[Opening Document section section]

To add extra incentive to this challenge, you can create a chart logging the amount of time you’ve spent on your phone, which can help you notice trends and work toward decreasing your screen time in the long run.
Try to ignore the pressure to make your BuJo look “Instagram-ready”
A bullet journal is a personal and private log of your life. There’s no need to put pressure on yourself to make it look “perfect.”
“Your BuJo is for your eyes only,” said Ariel Lim, a marketing consultant and avid bullet journaler. “For the longest time, I hated my handwriting. And that’s okay. You don’t have to post Instagrammable photos of every page of your BuJo. It’s a tool to help you get more work done by having a system in place so you don’t have to keep reinventing the wheel. Take advantage of it.”
Break the rules—and make your own
Lim also believes you don’t have to be confined to an index, symbol key, or following a strict layout. “To stay consistent, you might want to use a certain coding system as a foundation for your notes, but you don’t have to limit yourself with just dashes and Xs. Do what works for you,” she says. She finds that incorporating other techniques like the Cornell Note Taking System for meetings or brainstorming sessions helps her personal BuJo practice, since it allows for taking notes, as well as adding keywords and summaries. Her bottom line: “Make the bullet journal yours.”
Keep your BuJo system simple
Badzin urges those who want to stick to the BuJo habit to keep your pages simple in the beginning. “At first, I tried using different kinds of colors and other decorative elements, but I figured out quickly that would deter me from staying consistent,” she says. Now, she adopts a minimalist approach. “I use the one pen I keep nearby, and I don’t worry too much about straight lines,” she adds.

[Closing Document section section]

● Problem A:
Answer these questions from the bullet journal tips, with answers marked (i), (ii), (iii):
(i) What is Ariel Lim's job?
(ii) Which note-taking system does Lim bring into her practice for meetings or brainstorming sessions?
(iii) What does Badzin write with now?
● Problem B:
Give a two-sentence summary of the bullet journal tips.

[Opening The data section]

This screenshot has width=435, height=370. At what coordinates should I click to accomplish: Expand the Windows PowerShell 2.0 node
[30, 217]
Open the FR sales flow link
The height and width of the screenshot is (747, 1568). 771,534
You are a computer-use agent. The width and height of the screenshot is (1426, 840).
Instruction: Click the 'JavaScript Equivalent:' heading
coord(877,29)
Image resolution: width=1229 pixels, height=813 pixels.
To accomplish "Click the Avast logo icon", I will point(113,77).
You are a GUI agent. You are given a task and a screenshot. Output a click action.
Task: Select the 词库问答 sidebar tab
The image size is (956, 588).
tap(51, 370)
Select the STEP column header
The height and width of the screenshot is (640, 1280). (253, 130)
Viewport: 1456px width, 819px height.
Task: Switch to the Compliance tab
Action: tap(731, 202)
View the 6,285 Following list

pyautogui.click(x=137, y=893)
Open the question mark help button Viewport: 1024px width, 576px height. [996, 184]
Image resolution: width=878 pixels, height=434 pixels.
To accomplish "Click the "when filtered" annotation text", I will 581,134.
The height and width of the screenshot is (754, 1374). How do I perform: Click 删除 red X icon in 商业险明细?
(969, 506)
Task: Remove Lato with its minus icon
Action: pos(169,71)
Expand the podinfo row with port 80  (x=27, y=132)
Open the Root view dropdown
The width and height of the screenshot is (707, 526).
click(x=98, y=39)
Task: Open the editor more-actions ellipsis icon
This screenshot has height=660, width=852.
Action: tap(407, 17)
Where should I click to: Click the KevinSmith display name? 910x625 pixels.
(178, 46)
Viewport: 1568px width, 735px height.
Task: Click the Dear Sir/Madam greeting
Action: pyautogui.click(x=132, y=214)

[Closing The data section]

● Your solution A:
(i) Marketing consultant.
(ii) The Cornell Note Taking System.
(iii) The one pen she keeps nearby.

● Your solution B:
A bullet journal is a private log that doesn't need to look perfect or Instagram-ready, and Ariel Lim says you can break its rules by using whatever works for you, such as the Cornell Note Taking System. Badzin advises keeping pages simple at first, since colors and decorations kept her from staying consistent, so she now uses one pen and doesn't worry much about straight lines.